In the Sesame Street paper, they looked at how potential county-level exposure to Sesame Street affected education outcomes in early childhood and high school, and later employment outcomes. They exploit the fact that, despite its popularity, not everyone could watch the show when it first aired:
Following its introduction, Sesame Street was mainly broadcast on PBS channels; of the 192 stations airing the show, 176 of them were affiliated with PBS. The majority of these stations (101) were broadcast on UHF channels rather than VHF channels, which introduced technological constraints that limited exposure to the show.

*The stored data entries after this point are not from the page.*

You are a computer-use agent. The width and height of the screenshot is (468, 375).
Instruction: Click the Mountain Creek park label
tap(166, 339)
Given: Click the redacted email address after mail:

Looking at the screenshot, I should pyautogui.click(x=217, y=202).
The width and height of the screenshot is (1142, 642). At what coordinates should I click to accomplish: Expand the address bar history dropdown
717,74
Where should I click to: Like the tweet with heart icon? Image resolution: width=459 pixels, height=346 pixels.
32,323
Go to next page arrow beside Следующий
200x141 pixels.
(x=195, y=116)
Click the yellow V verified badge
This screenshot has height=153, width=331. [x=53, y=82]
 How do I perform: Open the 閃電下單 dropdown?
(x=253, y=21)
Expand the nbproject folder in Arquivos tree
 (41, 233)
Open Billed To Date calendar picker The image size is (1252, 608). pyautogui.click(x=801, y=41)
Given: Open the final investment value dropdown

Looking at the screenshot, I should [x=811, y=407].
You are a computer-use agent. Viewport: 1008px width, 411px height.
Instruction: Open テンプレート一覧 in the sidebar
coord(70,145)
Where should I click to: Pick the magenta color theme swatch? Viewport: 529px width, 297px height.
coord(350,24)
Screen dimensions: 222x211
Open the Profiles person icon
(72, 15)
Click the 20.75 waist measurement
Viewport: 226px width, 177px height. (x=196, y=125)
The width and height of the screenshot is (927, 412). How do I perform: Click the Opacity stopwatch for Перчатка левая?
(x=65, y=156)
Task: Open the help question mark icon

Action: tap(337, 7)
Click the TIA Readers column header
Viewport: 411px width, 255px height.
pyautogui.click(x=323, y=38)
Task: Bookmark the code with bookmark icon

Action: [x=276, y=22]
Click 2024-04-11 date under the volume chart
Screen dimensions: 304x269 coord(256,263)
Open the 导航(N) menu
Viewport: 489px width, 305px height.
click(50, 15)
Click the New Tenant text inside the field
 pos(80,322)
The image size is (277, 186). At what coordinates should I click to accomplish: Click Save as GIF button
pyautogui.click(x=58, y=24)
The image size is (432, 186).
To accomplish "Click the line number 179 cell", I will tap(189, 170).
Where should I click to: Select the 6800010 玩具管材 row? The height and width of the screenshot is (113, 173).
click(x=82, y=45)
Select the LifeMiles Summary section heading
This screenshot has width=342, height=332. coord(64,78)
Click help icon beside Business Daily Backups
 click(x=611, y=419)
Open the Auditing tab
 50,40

As we detail below, only around two-thirds of the population lived in locations where Sesame Street could be received on their televisions.
Their measure of coverage is based on "distance to the closest television tower broadcasting Sesame Street and whether that tower transmits using UHF or VHF. They then compare cohorts of people who entered first grade between 1959 and 1968 (before Sesame Street first aired) with cohorts who entered first grade from 1970 to 1974, who would have been more likely exposed to Sesame Street before they began school. They then use 1980 Census data to measure 'grade-for-age' (whether people are in the appropriate grade for their age, rather than being held back a year or more), 1990 Census data to measure completed schooling, and 2000 Census data to measure labour market outcomes. When comparing high coverage and low coverage areas, they found that:
...children who were preschool age in 1969 and who lived in areas with greater simulated Sesame Street coverage were statistically significantly more likely to be at the grade level appropriate for their age... A 30-point increase in coverage rates would generate a 3.2 percentage point (0.3 × 0.105 = 0.032) increase in the rate of grade-for-age status. With 20.3 percent of the sample behind their appropriate grade in school, this estimate implies that moving from a weak to strong reception county would lower that rate by around 16 percent...
This effect on grade-for-age status is particularly pronounced among boys. The estimated effect is largest (in absolute terms) for black, non-Hispanic children, but the estimated coefficients are not statistically significantly different across race/ethnic groups.
That effect is comparable in size to contemporary pre-school interventions such as Head Start. The effects are not persistent however, and are mostly gone by high school, where they find:
The results... regarding educational attainment provide no evidence of changes in these outcomes. Parameter estimates are small, statistically insignificant, and inconsistent with the expected pattern across cohorts...
Similarly, using data from the High School and Beyond survey, they find no effect of coverage on educational outcomes. Finally, they find not much of interest in terms of labour market outcomes either:
The results... regarding labor market outcomes suggest some small long-term labor market improvements. Parameter estimates all take on the expected signs: positive for employment and wages, negative for living in poverty. The estimated impact on employment is statistically significant at the 5 percent level.
The magnitude of these effects, though, is small... Our standard for interpreting magnitudes has been to evaluate the impact of moving from a weak reception county to a strong reception county, characterized by a 30 point increase in coverage. These results predict that employment would rise by about 1 percentage point (0.3 × 0.034).
In other words, Sesame Street appears to have good outcomes for young children, ensuring that they maintain grade-for-age status, but those effects are mostly gone by high school or when they are in the labour market later.

However, that might not be the end of this story. As with many studies of this type, migration creates a problem for the analysis. Categorising people's exposure to Sesame Street is necessarily uncertain, particularly if they may have been exposed in one county and then moved to another county that has a different coverage rate. Kearney and Levine try to address this by restricting their analysis to people still living in their state of birth, but migration still creates the potential for measurement error in the most important variable (coverage). Measurement error leads to attenuation bias (a tendency for estimated effects to be biased towards zero in statistical models). This attenuation bias is likely to be least problematic for short term outcomes (like grade-for-age) when not many people have migrated, but will increase over time and be a much larger problem for measuring the effects on labour market outcomes.

So, I don't think we can say for sure that Sesame Street has no long-term effects. If it were at all possible to follow up on some of the participants in the early randomised controlled trials of Sesame Street, we might be able to get a better sense of this. In the meantime, we have only some suggestive evidence of impact beyond the early school years.